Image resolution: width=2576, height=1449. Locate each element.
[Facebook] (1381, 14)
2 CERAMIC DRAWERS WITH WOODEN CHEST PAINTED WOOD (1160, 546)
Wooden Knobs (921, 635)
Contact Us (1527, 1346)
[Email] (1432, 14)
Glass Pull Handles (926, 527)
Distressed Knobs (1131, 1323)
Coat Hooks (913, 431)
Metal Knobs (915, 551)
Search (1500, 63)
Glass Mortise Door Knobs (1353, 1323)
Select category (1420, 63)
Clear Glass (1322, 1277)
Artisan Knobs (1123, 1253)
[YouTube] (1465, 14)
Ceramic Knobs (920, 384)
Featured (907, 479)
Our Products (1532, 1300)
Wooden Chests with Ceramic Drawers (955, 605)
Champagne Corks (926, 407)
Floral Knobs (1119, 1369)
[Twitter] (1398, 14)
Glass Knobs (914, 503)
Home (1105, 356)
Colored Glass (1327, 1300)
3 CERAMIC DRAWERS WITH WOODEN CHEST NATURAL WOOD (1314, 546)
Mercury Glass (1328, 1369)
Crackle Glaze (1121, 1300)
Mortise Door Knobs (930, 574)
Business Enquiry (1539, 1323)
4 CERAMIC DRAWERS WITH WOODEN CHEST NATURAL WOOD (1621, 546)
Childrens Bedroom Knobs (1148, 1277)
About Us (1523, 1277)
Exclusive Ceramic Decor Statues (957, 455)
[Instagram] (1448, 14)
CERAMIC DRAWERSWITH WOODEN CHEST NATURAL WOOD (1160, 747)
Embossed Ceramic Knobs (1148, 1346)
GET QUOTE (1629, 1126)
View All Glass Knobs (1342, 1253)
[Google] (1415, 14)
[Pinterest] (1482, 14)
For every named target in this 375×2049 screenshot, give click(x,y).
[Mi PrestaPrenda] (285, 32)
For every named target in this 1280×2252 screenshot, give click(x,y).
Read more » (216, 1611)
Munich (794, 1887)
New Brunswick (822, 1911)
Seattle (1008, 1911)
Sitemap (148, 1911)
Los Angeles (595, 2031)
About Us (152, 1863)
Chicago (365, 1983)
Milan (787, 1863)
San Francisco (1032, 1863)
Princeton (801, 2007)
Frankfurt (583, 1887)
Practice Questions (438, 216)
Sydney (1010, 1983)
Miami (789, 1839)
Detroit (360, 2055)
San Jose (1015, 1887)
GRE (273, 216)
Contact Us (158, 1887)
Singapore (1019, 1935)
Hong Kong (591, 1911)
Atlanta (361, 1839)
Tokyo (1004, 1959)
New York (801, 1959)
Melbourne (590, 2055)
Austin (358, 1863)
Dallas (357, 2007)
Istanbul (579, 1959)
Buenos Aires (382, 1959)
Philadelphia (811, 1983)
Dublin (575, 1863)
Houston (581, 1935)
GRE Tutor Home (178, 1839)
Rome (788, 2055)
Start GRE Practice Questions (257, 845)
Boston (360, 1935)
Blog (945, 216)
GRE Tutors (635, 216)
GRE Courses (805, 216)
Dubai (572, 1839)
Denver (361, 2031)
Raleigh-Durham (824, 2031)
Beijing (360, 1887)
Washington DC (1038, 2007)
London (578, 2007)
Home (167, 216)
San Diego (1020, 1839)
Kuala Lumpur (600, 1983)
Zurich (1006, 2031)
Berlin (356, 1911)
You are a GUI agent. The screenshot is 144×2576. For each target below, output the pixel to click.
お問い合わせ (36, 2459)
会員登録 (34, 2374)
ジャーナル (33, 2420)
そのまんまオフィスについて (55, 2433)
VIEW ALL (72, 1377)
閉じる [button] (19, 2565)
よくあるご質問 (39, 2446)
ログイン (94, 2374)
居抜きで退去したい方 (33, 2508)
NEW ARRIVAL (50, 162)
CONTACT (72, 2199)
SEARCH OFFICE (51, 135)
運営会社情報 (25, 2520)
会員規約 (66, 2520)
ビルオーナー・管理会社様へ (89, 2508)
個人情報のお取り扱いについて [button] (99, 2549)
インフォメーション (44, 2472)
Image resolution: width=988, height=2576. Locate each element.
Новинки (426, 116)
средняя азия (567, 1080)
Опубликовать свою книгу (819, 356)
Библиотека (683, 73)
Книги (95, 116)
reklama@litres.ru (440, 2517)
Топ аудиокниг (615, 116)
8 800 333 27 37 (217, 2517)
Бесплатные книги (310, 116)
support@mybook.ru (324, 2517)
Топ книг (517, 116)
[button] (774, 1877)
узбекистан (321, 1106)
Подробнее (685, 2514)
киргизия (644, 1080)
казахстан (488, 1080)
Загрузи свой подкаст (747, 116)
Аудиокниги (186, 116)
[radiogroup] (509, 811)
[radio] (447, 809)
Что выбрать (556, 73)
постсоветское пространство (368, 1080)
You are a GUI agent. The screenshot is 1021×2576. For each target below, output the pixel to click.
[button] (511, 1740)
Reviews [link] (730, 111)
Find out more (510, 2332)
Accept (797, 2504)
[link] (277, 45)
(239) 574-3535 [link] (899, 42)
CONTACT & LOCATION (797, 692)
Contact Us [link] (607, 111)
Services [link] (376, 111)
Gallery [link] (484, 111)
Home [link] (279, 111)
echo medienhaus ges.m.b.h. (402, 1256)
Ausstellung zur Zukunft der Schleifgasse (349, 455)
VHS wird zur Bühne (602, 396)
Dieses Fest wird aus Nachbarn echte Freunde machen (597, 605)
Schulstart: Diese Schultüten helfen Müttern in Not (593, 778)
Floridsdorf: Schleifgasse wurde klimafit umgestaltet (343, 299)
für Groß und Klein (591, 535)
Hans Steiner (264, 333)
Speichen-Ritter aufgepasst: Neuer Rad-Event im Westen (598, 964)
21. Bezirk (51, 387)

-------------------------

What you should do: The lines above that hold the word "Questions" are the ones to copy.

Exercise result:
Practice Questions (438, 216)
Start GRE Practice Questions (257, 845)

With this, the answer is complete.